Write each entry out again, exactly as it is written.

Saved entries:
----------------------------------------

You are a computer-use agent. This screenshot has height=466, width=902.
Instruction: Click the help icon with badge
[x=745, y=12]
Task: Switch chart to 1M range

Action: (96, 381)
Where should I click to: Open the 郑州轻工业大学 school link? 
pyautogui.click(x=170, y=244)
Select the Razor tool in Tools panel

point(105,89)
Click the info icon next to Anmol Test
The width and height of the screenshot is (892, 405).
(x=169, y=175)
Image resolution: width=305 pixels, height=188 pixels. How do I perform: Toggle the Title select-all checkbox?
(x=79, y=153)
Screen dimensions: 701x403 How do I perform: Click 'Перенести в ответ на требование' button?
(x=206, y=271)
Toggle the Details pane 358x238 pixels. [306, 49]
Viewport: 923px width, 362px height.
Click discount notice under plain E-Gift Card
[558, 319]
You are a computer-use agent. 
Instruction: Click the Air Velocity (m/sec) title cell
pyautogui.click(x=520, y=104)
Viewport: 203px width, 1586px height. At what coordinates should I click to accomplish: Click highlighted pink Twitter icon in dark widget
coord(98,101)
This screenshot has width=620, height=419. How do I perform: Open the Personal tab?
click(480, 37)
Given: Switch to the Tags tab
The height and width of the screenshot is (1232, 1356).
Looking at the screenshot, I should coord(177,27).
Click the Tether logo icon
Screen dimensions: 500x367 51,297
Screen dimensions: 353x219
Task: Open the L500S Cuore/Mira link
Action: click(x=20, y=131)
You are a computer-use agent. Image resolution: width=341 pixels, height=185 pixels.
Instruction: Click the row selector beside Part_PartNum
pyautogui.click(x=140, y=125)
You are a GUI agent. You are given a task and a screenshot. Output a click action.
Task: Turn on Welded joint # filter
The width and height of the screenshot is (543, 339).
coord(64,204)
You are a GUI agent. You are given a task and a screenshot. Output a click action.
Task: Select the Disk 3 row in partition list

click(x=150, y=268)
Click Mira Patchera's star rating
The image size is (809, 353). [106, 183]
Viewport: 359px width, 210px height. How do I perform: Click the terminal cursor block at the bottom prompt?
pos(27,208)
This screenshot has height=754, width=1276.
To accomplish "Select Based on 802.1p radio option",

----------------------------------------

RESPONSE:
You are a computer-use agent. This screenshot has height=466, width=902.
Instruction: Click the help icon with badge
[x=745, y=12]
Task: Switch chart to 1M range

Action: (96, 381)
Where should I click to: Open the 郑州轻工业大学 school link? 
pyautogui.click(x=170, y=244)
Select the Razor tool in Tools panel

point(105,89)
Click the info icon next to Anmol Test
The width and height of the screenshot is (892, 405).
(x=169, y=175)
Image resolution: width=305 pixels, height=188 pixels. How do I perform: Toggle the Title select-all checkbox?
(x=79, y=153)
Screen dimensions: 701x403 How do I perform: Click 'Перенести в ответ на требование' button?
(x=206, y=271)
Toggle the Details pane 358x238 pixels. [306, 49]
Viewport: 923px width, 362px height.
Click discount notice under plain E-Gift Card
[558, 319]
You are a computer-use agent. 
Instruction: Click the Air Velocity (m/sec) title cell
pyautogui.click(x=520, y=104)
Viewport: 203px width, 1586px height. At what coordinates should I click to accomplish: Click highlighted pink Twitter icon in dark widget
coord(98,101)
This screenshot has width=620, height=419. How do I perform: Open the Personal tab?
click(480, 37)
Given: Switch to the Tags tab
The height and width of the screenshot is (1232, 1356).
Looking at the screenshot, I should coord(177,27).
Click the Tether logo icon
Screen dimensions: 500x367 51,297
Screen dimensions: 353x219
Task: Open the L500S Cuore/Mira link
Action: click(x=20, y=131)
You are a computer-use agent. Image resolution: width=341 pixels, height=185 pixels.
Instruction: Click the row selector beside Part_PartNum
pyautogui.click(x=140, y=125)
You are a GUI agent. You are given a task and a screenshot. Output a click action.
Task: Turn on Welded joint # filter
The width and height of the screenshot is (543, 339).
coord(64,204)
You are a GUI agent. You are given a task and a screenshot. Output a click action.
Task: Select the Disk 3 row in partition list

click(x=150, y=268)
Click Mira Patchera's star rating
The image size is (809, 353). [106, 183]
Viewport: 359px width, 210px height. How do I perform: Click the terminal cursor block at the bottom prompt?
pos(27,208)
This screenshot has height=754, width=1276.
To accomplish "Select Based on 802.1p radio option",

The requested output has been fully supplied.